There are a lot of good Chinese medicine food blogs online. Sarah George, The Wellness Ninja, an old Lecturer of mine is particularly good.


Here is a simple recipe for a rice porridge (congee or jook) that will help to expel dampness and strengthen the Stomach and Spleen function. It makes an excellent breakfast, especially when followed by green tea or licorice tea

  • 6 cups water
  • 1 cup long-grain white rice
  • 4 cups chicken broth
  • 1 1/2 pounds bone-in chicken legs or thighs, skin removed and trimmed of excess fat
  • 1-inch fresh ginger with skin on, sliced into 4 pieces
  • 1/2 cup adzuki beans
  • 2 teaspoons salt (river/pink/Himalaya)
  • Pinch freshly ground white pepper.
  • Coarsely chopped fresh coriander, for garnish
  • Thinly sliced spring onion, for garnish
Place all ingredients except the coriander and spring onions in a large saucepan.

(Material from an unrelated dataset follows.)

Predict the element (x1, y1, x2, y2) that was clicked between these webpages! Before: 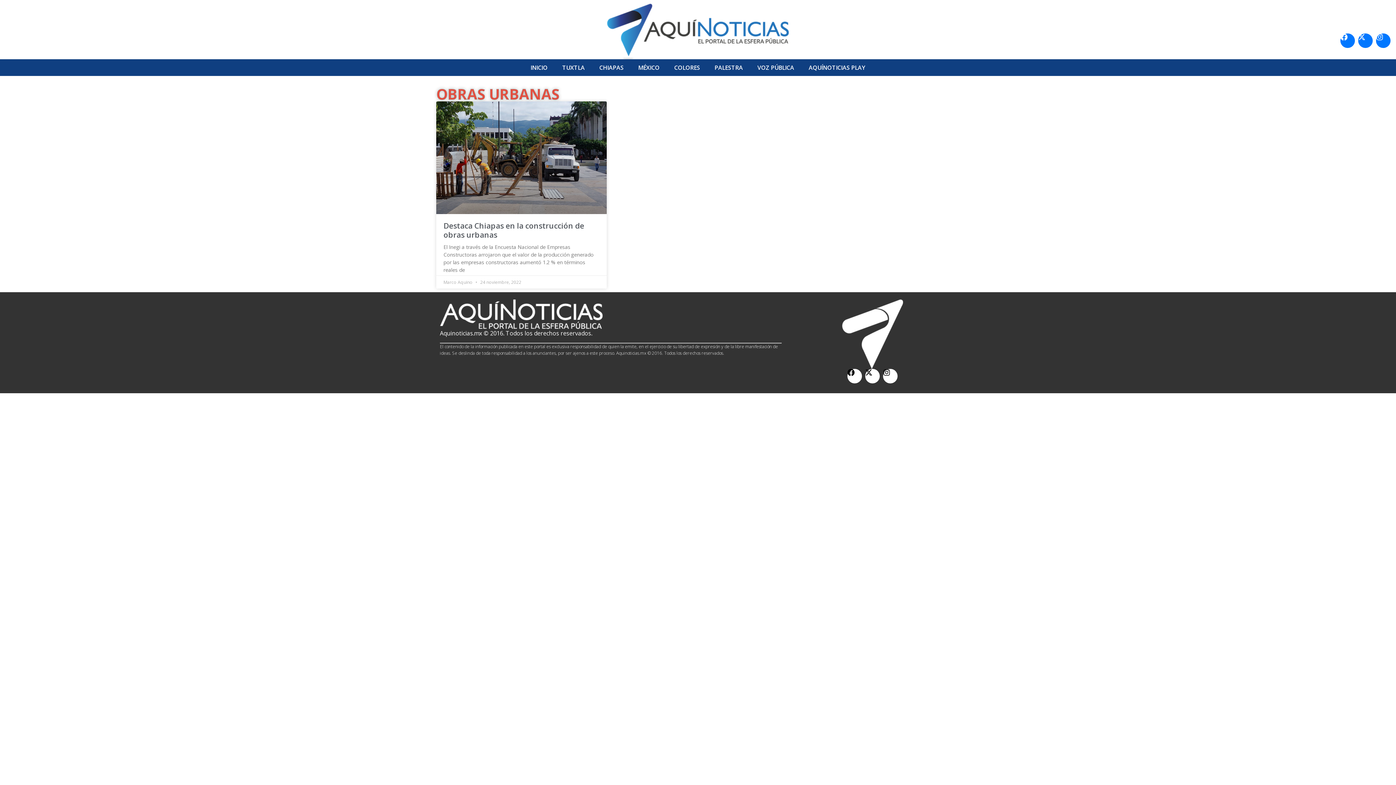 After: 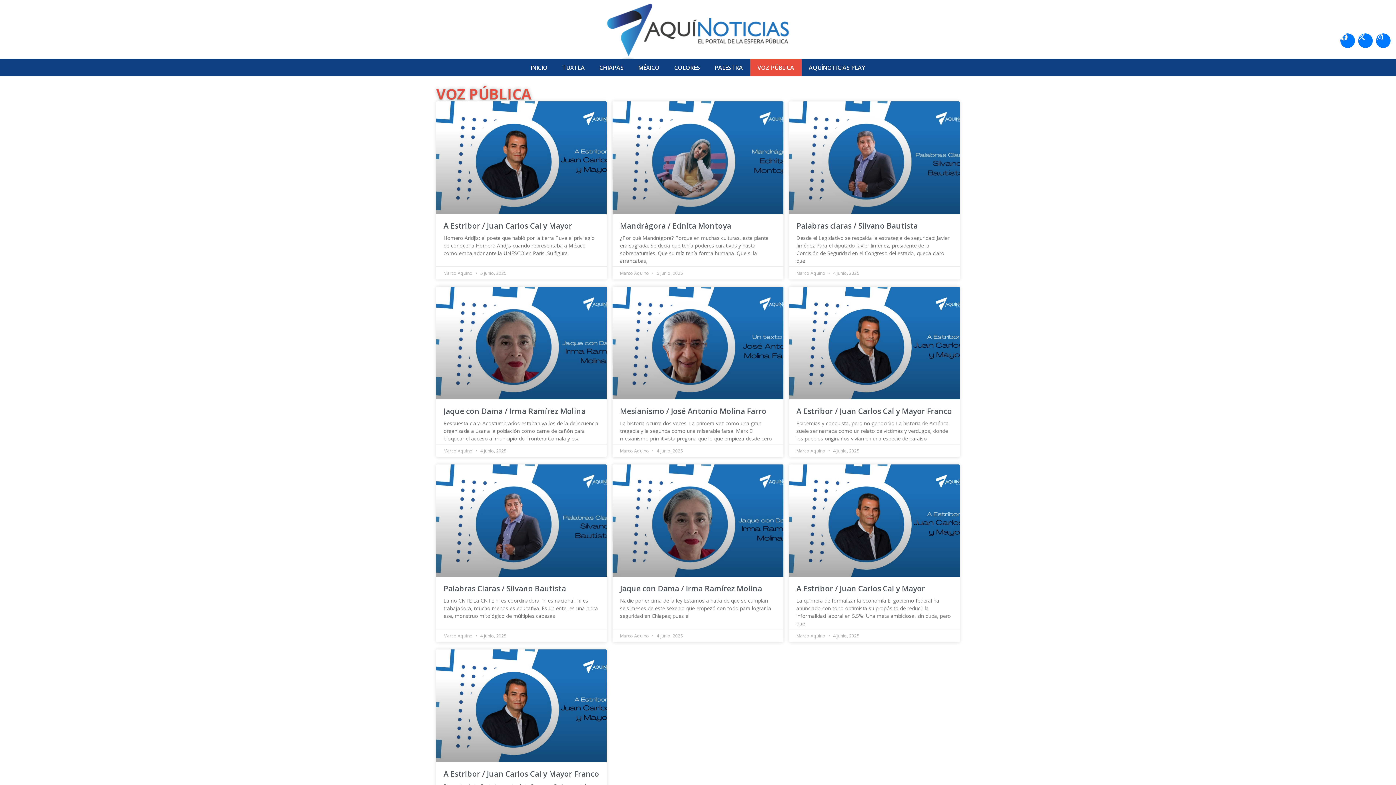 Action: bbox: (750, 59, 801, 76) label: VOZ PÚBLICA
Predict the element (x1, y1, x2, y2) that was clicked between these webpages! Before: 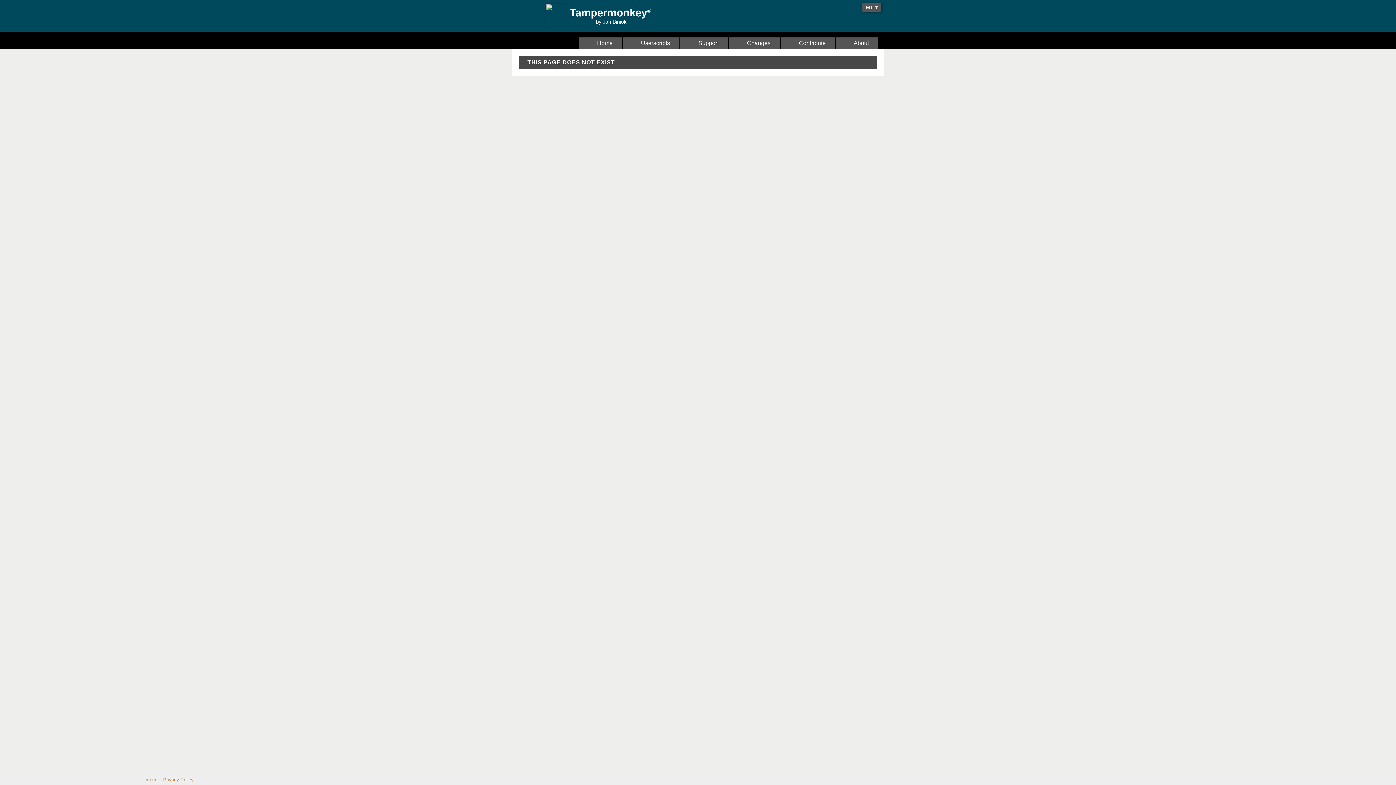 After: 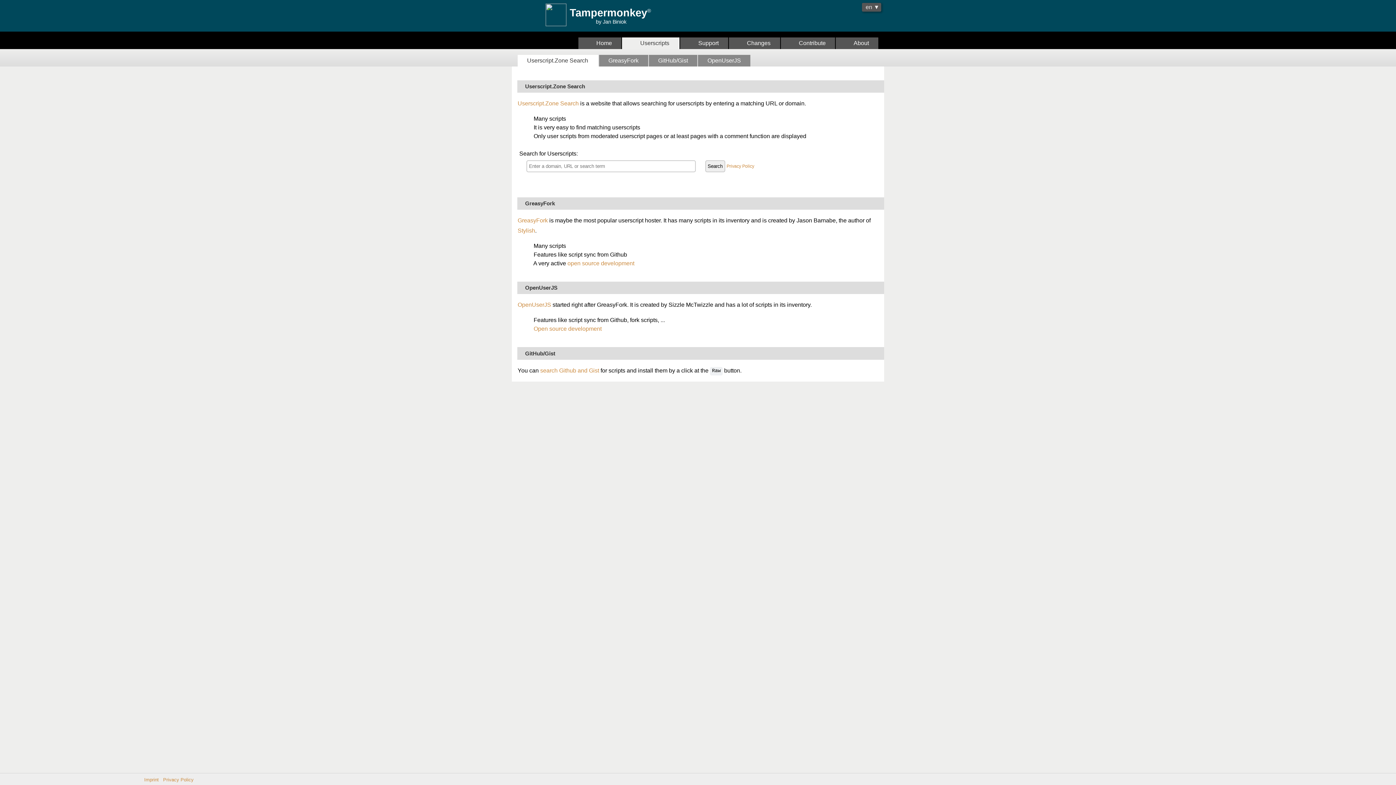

Bring to a boil over medium-high heat. Reduce the heat to medium low and cook at a brisk simmer, stirring occasionally, until the rice has broken down and turned creamy, about 1 hour.
Turn off the heat and remove the chicken to a cutting board. When it’s cool enough to handle, shred the chicken into bite-sized pieces, discarding the cartilage and bones. Return the chicken pieces to the congee. Taste, and season with additional salt and pepper as needed. Garnish with coriander and spring onions.